The butt of the tang is exposed, giving an extra hammering surface and protecting the end of the TeroTuf from damage in impact (say if you throw it, which I strongly advise against). The handle widens as it approaches the end and has a swell in width to aid in retention in the hand while swinging. Throwing tomahawks have handles that are the opposite, tapering to the end in order to easily slip out of the hand when thrown. I consider it more important to keep the tomahawk in your hand during usage, especially if it must be employed in the heat of close quarters combat, than to be able to throw it.
The steel of the tomahawks is 80CrV2, a very tough alloy. I've used it extensively to forge blades over the past several years. It performs very well from a simple heat treatment, and I do my own heat treatment in-house. After the blanks are cut by waterjet they are ground, hardened, and tempered to the point where they will hold an edge chopping hardwood all day, yet not take undue damage if used for more abusive tasks like cutting into a car. The bevels are also ground with that in mind, able to cut well while still being stout enough to handle more brutal service without failing.
The handle slabs are 1/4" thick TeroTuf, a composite material made of resin-impregnated layers of cloth. It's very durable, lightweight, grippy, and impervious to most chemicals. The slabs are attached with flared stainless steel tube rivets, which are extremely strong and allow attachment points for lanyards, cord wraps, etc. I no longer use Micarta as I find the TeroTuf lighter, grippier, and tougher.
The coating on the steel is Cerakote ceramic firearm coating. While protective, it will wear during usage.
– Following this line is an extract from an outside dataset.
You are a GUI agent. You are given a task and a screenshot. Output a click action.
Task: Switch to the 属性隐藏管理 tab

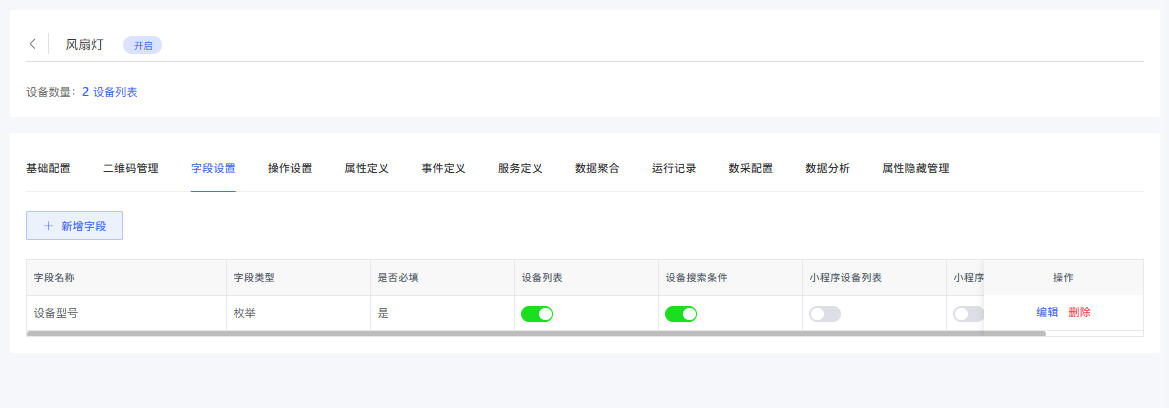915,168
The steel of the tomahawks is 1/4" thick. The cutting edge is 2 13/16" in a straight line from point to point. The spiked heads are 7 5/16" long and the hammer poll heads are 6 3/16" long.
The three available overall lengths are 12", 15", and 18".
I found that whether the tomahawk had a hammer poll or a spike didn't change the weight much; the length did. The 12" ones are around 28 ounces, the 15"ers are around 30 ounces, and the 18" ones are around 31 ounces.
Here are the points of balance for the 12" and 15" lengths:
Either of the tomahawk designs can be ordered with the inner beard either sharpened or unsharpened. This adds to its fighting effectiveness, especially when hooking extremities. However, it can make it a little more dangerous to handle, and certainly adds to the aggressive looks. If its usages are going to be more benign and around people who may look askance at anything they perceive as a weapon, the unsharpened beard may be a better choice. I have had a customer use his sharpened inner beard to cut branches and vines while hooking them, but it is more intended for folks who may have to use it in a fight as a last-ditch CQC weapon.
The tomahawks can be had in either black or desert tan color schemes.
The sheaths are bottom-eject, ambidextrous, with multiple carry options. They are molded from Boltaron, a material similar to Kydex but less vulnerable to temperature extremes. It is common with professional pistol holster makers. Sheaths come standard with a single retention strap.